Set problem: Please copy out the items word for word, from the line containing "Task: Bookmark post" to the line containing "The width and", including both of those lines.

***** Material to process

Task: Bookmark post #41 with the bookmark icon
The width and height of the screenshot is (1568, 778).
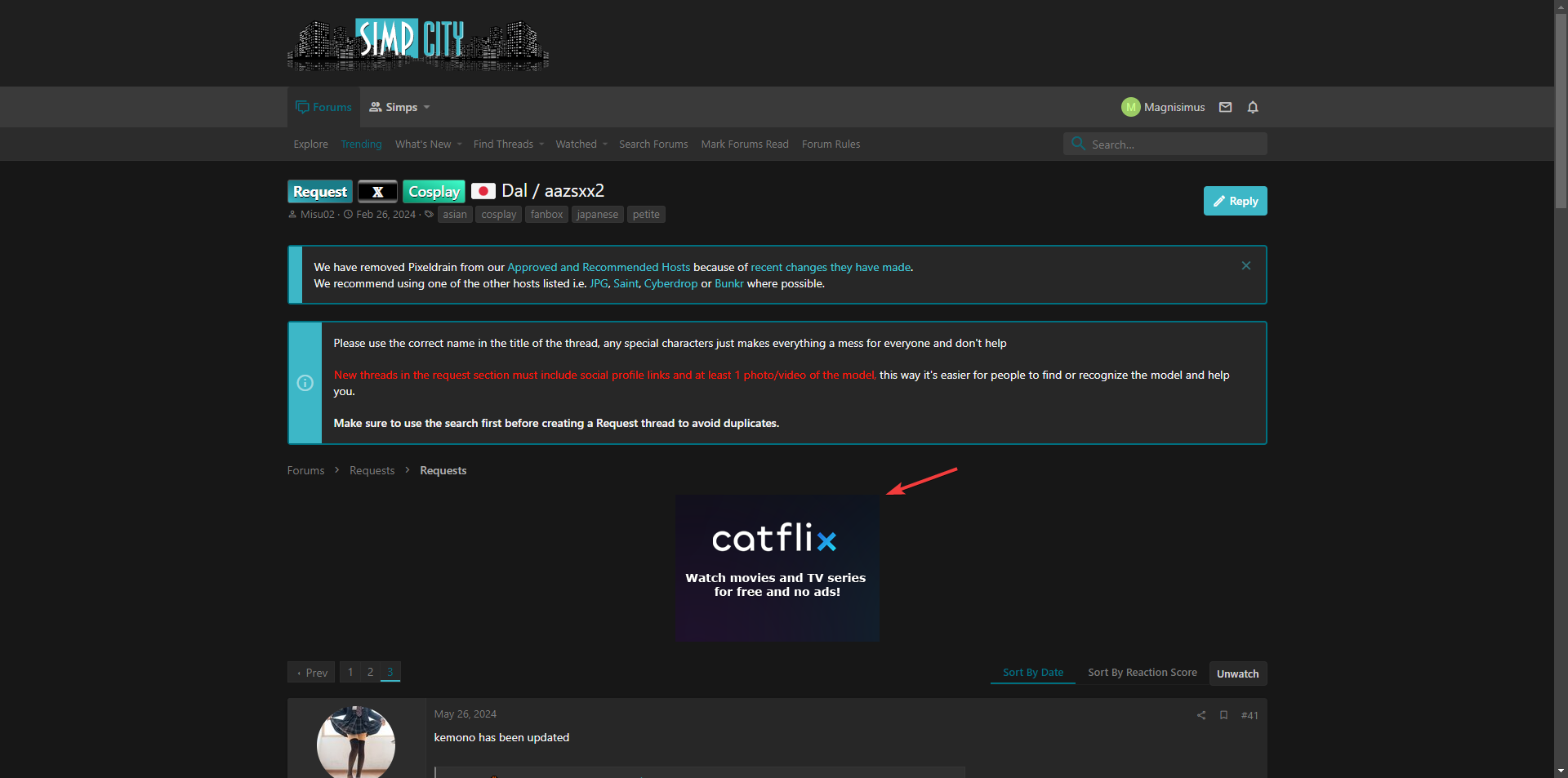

**********
***** Material to process

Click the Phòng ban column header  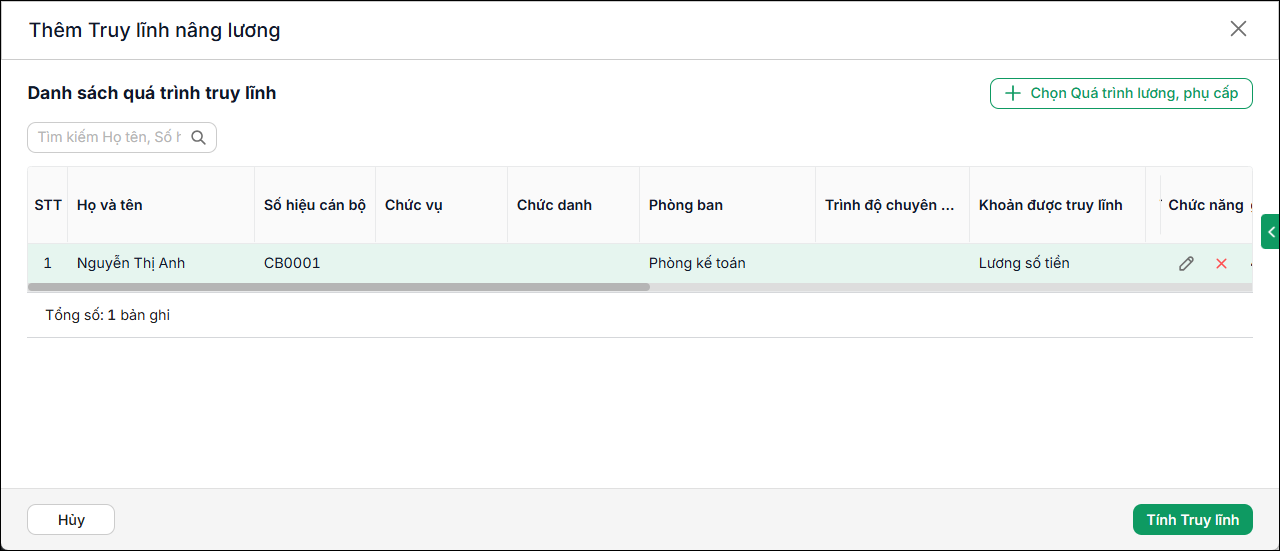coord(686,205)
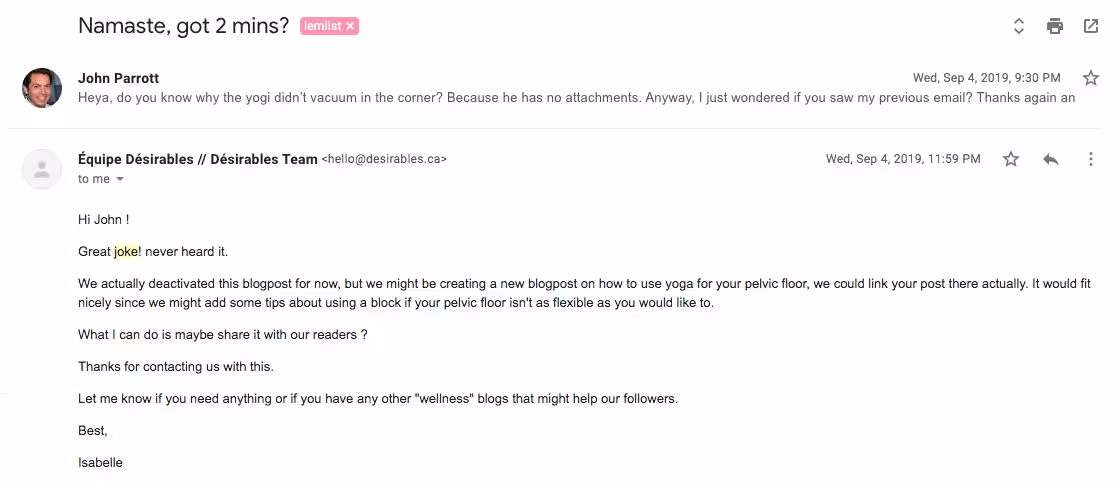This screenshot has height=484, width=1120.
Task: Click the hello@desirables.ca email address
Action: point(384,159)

**********

Output:
Task: Bookmark post #41 with the bookmark icon
The width and height of the screenshot is (1568, 778).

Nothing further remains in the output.